Printing method of patterned wrapping paper

The present invention generally relates to a method for making a cigarette wrapper having an applied pattern of additional material. In particular, the present invention relates to a method for making a cigarette wrapper having a specially formulated oxidized starch material.

The wrapper for cigarettes can be made into a pattern with additional materials to reduce the tendency of the smoking article to be made using the wrapper. The characteristic of lowering the tendency to ignite means that when the smoking article is inadvertently left on the substrate without being noticed, the ability of the smoking article to cause the burning of the substrate can be reduced.

In accordance with the present invention, a predetermined pattern of additional material containing an aqueous starch solution can be applied to the base web of the wrapper. The predetermined pattern may include a plurality of transverse strips, a plurality of longitudinal strips, a two-dimensional array of processed areas, or any other suitable pattern. These predetermined patterns are preferably applied by printing techniques such as gravure printing, lithography, ink jet printing, spray coating, stamping, and the like. The best use of gravure printing.

In order to improve the characteristics of the ignition tendency of the smoking article made of the wrapping paper, it is preferred to apply a printing solution containing oxidized starch to the pattern. Preferred printing characteristics can be achieved with an aqueous starch solution having a room temperature viscosity of no greater than about 50 mPa ‧ ns (cP) and preferably from about 4 to about 40 microns when dried. At the same time, about 90% of the particles are in the range of about 10 to about 100 microns when wet. In addition, the starch solution can preferably be slightly acidic and have a pH in the range of from about 6 to about 6.5. The starch used in the printing solution is preferably mixed with water to form a printing solution having a starch concentration of from about 20% to about 24% by weight. Another desirable property of the printing solution is a relatively high surface tension, for example, a rating of 6.5 x 10 -2 Nm -1 (65 dynes/cm) or higher.

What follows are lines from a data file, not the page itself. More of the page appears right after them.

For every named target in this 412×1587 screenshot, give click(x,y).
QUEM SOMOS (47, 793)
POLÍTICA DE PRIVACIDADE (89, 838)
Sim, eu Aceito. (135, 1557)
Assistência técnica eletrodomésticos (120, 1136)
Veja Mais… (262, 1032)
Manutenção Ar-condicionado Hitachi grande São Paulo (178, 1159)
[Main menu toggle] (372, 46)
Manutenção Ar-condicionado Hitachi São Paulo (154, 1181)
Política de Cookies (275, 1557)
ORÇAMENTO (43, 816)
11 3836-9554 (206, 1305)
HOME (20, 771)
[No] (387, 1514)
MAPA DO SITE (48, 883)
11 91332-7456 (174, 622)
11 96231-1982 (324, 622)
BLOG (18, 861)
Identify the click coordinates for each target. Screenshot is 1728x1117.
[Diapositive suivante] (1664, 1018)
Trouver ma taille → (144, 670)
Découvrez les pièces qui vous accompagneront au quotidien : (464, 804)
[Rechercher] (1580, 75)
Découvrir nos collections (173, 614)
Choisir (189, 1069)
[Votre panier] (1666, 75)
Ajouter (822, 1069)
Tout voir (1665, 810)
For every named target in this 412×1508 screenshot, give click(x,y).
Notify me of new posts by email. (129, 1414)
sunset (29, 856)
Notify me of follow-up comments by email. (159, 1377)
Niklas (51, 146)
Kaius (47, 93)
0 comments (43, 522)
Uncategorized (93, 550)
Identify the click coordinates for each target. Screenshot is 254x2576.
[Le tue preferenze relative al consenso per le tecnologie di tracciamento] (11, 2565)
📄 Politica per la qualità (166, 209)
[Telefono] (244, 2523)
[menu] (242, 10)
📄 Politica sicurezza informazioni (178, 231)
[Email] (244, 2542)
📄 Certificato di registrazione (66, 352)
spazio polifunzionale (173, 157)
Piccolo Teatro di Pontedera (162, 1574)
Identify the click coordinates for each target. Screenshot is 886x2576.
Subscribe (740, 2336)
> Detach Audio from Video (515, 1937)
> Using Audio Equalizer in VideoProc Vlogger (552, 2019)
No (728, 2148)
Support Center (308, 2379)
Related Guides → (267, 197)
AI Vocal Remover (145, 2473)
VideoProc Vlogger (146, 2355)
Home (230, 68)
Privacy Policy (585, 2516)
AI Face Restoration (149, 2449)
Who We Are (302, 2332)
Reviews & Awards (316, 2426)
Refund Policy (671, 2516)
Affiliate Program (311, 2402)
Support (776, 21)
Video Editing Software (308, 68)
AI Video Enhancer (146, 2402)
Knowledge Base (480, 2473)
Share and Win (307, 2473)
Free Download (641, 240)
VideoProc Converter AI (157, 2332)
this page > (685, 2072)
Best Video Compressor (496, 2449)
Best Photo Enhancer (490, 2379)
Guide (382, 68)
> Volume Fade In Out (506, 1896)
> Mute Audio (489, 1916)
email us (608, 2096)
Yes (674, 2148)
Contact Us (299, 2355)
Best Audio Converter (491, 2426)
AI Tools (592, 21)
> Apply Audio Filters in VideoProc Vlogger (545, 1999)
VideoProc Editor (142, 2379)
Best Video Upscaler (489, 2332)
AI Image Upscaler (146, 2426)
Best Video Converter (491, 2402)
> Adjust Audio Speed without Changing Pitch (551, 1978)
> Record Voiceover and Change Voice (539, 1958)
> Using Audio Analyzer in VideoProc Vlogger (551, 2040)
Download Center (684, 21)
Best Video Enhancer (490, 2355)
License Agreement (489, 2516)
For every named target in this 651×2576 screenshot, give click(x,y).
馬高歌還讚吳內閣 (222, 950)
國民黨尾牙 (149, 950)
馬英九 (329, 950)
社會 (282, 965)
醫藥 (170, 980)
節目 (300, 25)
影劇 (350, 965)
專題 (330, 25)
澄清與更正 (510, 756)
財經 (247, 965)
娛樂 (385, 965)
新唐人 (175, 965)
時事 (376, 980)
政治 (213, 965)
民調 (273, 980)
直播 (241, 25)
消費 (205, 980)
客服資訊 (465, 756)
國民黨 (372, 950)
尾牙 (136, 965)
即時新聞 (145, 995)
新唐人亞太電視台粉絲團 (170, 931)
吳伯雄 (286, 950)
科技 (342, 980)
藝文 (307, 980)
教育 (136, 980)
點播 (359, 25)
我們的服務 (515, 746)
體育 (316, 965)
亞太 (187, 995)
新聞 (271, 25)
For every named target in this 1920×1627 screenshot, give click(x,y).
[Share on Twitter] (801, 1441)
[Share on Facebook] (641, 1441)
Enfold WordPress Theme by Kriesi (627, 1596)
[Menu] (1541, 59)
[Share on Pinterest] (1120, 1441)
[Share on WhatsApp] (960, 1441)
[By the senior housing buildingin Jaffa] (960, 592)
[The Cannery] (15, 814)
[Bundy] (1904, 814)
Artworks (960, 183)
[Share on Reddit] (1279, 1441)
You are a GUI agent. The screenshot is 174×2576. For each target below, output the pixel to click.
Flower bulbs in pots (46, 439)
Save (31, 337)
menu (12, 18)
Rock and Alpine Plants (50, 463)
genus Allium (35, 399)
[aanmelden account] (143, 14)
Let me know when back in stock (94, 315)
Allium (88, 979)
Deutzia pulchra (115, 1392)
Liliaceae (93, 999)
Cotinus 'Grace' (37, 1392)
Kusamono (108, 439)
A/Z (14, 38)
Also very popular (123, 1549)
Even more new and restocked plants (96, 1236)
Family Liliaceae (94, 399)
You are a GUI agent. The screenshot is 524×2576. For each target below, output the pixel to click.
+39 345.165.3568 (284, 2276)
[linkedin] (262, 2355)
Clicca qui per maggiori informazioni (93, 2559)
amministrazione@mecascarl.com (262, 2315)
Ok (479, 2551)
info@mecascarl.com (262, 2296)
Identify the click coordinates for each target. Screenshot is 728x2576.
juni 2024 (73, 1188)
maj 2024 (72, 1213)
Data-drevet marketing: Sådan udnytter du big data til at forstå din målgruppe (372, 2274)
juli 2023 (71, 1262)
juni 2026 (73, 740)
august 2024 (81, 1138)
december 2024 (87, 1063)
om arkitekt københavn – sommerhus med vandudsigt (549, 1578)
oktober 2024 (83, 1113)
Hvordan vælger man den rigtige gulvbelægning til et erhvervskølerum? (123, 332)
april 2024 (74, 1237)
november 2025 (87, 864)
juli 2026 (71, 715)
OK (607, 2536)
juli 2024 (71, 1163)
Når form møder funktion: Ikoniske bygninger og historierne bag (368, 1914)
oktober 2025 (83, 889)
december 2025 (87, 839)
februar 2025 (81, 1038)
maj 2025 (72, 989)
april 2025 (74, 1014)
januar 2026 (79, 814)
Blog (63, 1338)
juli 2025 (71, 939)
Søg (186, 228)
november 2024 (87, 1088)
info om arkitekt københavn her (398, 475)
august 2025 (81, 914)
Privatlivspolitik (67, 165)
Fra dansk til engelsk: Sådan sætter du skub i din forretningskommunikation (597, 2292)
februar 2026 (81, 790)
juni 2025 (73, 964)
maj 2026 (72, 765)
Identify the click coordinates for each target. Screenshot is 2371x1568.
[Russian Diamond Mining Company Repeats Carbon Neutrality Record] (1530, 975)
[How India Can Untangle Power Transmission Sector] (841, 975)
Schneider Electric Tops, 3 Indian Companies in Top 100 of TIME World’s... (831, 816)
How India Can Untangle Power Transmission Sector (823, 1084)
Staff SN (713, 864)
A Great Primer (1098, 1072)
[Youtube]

The printing solution can be applied to the base web in two or more layers if necessary. The layers may be vertically aligned with each other, offset from each other, and some portions are spaced apart from each other. Further, if necessary, a conventional filler such as calcium carbonate may be contained in one or more layers of a thin layer.

In general, a predetermined pattern of additional material can be applied to the base web of the wrapper to achieve improved ignition tendency ("IP") characteristics, as well as improved self-extinguishing ("SE") characteristics. The tendency to ignite is a standard test conducted in accordance with ASTM E 2187-04, "Standard Test Method for Measuring the Combustion Strength of Smoking Articles," which is incorporated by reference in its entirety. Ignition propensity measures When a smoking article is placed on a substrate, the smoking article will generate enough heat to maintain the chance of static burning of the tobacco rod. It is desirable to have a low IP value because such values represent a lower likelihood of smoldering smoking articles causing the underlying substrate to burn.

In addition, the predetermined pattern of additional material is typically applied to a base web having a permeability ranging from about 20 to about 80 CORESTA units. When dry, the additional material typically forms a film on the base web that effectively reduces the permeability locally, allowing the value to range from 0 to about 10 CORESTA units. In some applications, such additional materials are applied in the form of an aqueous solution comprising starch.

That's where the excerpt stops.